Your reply should be only the number of lines in the records that contain the word "Given".

> _Input data_
☆ ☆ ☆ ☆ ☆

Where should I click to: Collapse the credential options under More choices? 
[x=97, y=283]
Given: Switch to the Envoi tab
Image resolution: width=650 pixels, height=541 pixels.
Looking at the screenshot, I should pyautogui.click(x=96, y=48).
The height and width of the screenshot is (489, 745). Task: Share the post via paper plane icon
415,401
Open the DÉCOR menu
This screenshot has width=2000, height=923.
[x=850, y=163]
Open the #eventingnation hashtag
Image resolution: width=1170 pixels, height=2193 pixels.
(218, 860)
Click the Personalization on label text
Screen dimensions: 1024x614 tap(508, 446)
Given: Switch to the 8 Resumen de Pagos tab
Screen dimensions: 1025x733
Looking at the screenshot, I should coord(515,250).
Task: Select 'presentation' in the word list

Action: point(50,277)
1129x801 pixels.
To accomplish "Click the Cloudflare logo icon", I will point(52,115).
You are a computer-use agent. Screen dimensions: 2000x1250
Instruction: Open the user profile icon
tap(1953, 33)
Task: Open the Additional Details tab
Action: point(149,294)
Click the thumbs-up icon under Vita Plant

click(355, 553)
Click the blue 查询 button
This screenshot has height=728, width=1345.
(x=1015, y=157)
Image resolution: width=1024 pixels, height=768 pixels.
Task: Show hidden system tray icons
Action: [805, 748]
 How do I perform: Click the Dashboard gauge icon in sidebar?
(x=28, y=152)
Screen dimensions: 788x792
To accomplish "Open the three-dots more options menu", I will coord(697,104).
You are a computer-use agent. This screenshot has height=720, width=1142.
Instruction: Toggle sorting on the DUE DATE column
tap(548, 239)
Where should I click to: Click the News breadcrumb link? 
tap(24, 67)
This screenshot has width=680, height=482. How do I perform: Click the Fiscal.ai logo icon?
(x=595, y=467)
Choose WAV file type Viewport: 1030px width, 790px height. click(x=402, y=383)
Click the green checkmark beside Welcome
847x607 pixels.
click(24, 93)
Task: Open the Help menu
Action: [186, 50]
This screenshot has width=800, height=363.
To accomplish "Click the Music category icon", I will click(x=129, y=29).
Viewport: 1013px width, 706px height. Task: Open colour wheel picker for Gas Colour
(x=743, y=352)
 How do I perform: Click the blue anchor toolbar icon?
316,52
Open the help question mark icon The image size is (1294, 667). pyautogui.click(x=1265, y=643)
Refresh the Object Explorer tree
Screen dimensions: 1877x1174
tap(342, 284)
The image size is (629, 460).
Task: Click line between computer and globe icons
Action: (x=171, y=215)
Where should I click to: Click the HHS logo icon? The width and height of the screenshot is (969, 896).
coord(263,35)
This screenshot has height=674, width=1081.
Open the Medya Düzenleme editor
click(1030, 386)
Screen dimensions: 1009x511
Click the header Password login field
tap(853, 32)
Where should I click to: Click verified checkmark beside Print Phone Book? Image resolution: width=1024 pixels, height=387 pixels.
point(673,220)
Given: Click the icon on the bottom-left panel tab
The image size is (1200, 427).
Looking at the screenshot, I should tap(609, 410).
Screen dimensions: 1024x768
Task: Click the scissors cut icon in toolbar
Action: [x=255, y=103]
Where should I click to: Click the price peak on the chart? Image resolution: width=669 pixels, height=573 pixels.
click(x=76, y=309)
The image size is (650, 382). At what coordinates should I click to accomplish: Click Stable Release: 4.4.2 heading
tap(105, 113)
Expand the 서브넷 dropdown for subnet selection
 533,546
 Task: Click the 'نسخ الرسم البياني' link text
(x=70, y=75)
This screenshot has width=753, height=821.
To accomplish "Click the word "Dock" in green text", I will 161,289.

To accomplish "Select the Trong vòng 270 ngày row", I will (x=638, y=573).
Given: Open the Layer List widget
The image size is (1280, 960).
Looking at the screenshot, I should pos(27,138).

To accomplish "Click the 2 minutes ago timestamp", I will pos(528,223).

☆ ☆ ☆ ☆ ☆

> _Response area_
4